Can you point to a time when your spiritual journey began? It’s a question that came to me when an old high school friend and I reconnected on social media.
My friend wrote that one of my articles prompted him to ask the question. The article suggested to him my spiritual journey has taken place over many years. “Did it begin in high school?” he asked. Then jokingly he added, “Not in high school, I hope, where I was only concerned with hormones and sports.”
I haven’t yet answered because I don’t know when my spiritual journey began. Did it begin in high school? Has it been life-long? There are watershed moments, times of purposeful dedication and purposely accepting The Call. There have been times of knowingly jumping off the cliff into the abyss and times of quiet dedication and devotion. Have I led my life in quiet contemplation and meditation? At times, yes, but not always.

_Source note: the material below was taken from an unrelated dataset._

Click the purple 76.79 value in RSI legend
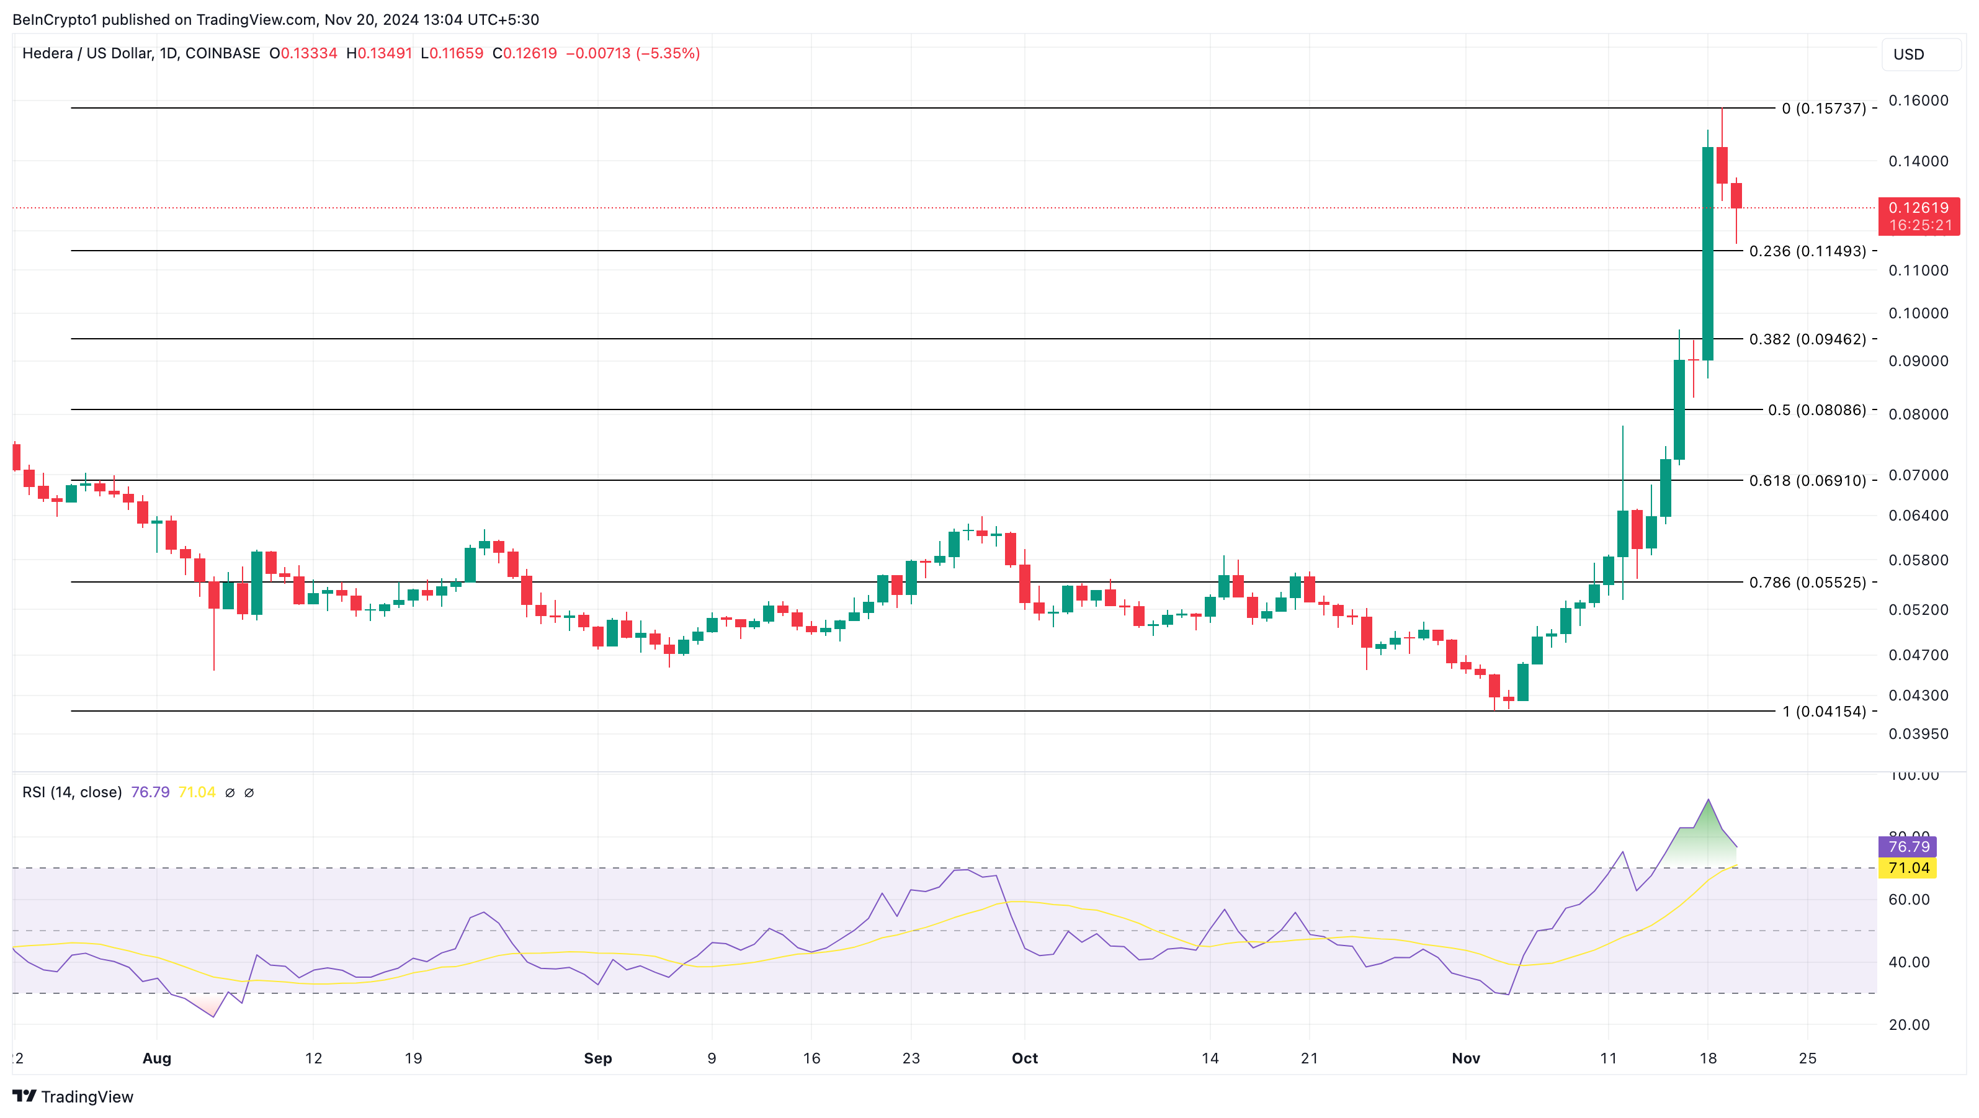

I believe the spiritual journey asks of us more than we think we have to give and give us more than we think we deserve. Often I have banged and barged my way through life often paying a terrible price for my foolishness while at other times experiencing such grace I felt I could not endure the blessing for it burned away all that was unlike itself and there is an agony in that to the human being who, by our very nature tends to cling to the familiar while our souls cry out for the adventure and the growth within it even in the moments of fear.

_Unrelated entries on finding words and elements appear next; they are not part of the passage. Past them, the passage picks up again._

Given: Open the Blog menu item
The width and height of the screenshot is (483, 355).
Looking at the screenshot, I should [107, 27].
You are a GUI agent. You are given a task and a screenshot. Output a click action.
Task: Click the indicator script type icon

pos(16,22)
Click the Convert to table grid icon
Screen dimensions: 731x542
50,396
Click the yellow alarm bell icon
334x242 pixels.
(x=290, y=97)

When I most want to curl up, I am pried open and forced to lie awake, my very being, stretched wide to the limits until the terrible storm that whips across my heart is stilled and I am at peace once more. Why then, you may ask, would any human being take such a journey, and I answer, “Because we are human, and it is the human experience to remember the truth of who we are—the spiritual being having the gamut of the human adventure in all its glory and gore.
And in the end, in the end, some say, we shall all return to enfold ourselves back into the God Head, once again become part of Prime Spirit, evolving forever, washing us all clean of pain until there is only a love so profound and perfect, we only glimpse for the slightest of seconds its depth while here on Earth. Is that then what we strive for? To reach our original home and never leave. Perhaps.
But then again, perhaps we only reach there to leave again. After all, who can avoid the pull of the adventure whether it be the thrill of the open road or the unknown destination of life around the next corner—or galaxy—or dimension? Perhaps then, when we return to this adventure we call life, we begin where we left off, already on our spiritual journey.